[Some rows]
+++
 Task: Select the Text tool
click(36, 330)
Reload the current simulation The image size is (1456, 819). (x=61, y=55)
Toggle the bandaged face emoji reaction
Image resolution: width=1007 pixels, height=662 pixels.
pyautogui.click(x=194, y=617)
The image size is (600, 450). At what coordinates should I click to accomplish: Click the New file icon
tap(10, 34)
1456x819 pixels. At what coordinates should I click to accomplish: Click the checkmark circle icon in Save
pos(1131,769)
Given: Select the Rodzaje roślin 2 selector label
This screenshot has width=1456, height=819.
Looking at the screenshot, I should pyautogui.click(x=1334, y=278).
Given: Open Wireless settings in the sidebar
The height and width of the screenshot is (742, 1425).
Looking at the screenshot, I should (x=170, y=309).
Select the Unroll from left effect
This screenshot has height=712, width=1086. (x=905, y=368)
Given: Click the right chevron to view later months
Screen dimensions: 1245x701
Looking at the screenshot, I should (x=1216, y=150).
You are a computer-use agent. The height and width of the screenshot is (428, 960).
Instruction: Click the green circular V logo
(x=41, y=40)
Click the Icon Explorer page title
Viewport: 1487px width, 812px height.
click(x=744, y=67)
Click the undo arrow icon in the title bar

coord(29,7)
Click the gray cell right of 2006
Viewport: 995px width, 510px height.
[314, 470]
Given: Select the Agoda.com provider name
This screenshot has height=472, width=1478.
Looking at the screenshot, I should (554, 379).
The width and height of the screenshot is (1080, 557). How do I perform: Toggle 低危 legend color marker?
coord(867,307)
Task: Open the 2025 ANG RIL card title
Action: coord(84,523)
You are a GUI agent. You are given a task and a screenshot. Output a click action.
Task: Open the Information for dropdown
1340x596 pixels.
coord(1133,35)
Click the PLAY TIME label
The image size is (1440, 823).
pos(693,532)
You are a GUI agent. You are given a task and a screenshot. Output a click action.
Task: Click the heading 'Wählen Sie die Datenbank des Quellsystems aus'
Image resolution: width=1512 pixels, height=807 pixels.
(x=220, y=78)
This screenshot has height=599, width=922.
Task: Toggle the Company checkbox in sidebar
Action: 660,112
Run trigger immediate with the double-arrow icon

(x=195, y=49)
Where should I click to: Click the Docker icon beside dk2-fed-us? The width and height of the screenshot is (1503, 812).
+++
▶ Brief:
Reproduce the rows word for word, from the first line through the line containing "pos(693,532)".

▶ Expected answer:
 Task: Select the Text tool
click(36, 330)
Reload the current simulation The image size is (1456, 819). (x=61, y=55)
Toggle the bandaged face emoji reaction
Image resolution: width=1007 pixels, height=662 pixels.
pyautogui.click(x=194, y=617)
The image size is (600, 450). At what coordinates should I click to accomplish: Click the New file icon
tap(10, 34)
1456x819 pixels. At what coordinates should I click to accomplish: Click the checkmark circle icon in Save
pos(1131,769)
Given: Select the Rodzaje roślin 2 selector label
This screenshot has width=1456, height=819.
Looking at the screenshot, I should pyautogui.click(x=1334, y=278).
Given: Open Wireless settings in the sidebar
The height and width of the screenshot is (742, 1425).
Looking at the screenshot, I should (x=170, y=309).
Select the Unroll from left effect
This screenshot has height=712, width=1086. (x=905, y=368)
Given: Click the right chevron to view later months
Screen dimensions: 1245x701
Looking at the screenshot, I should (x=1216, y=150).
You are a computer-use agent. The height and width of the screenshot is (428, 960).
Instruction: Click the green circular V logo
(x=41, y=40)
Click the Icon Explorer page title
Viewport: 1487px width, 812px height.
click(x=744, y=67)
Click the undo arrow icon in the title bar

coord(29,7)
Click the gray cell right of 2006
Viewport: 995px width, 510px height.
[314, 470]
Given: Select the Agoda.com provider name
This screenshot has height=472, width=1478.
Looking at the screenshot, I should (554, 379).
The width and height of the screenshot is (1080, 557). How do I perform: Toggle 低危 legend color marker?
coord(867,307)
Task: Open the 2025 ANG RIL card title
Action: coord(84,523)
You are a GUI agent. You are given a task and a screenshot. Output a click action.
Task: Open the Information for dropdown
1340x596 pixels.
coord(1133,35)
Click the PLAY TIME label
The image size is (1440, 823).
pos(693,532)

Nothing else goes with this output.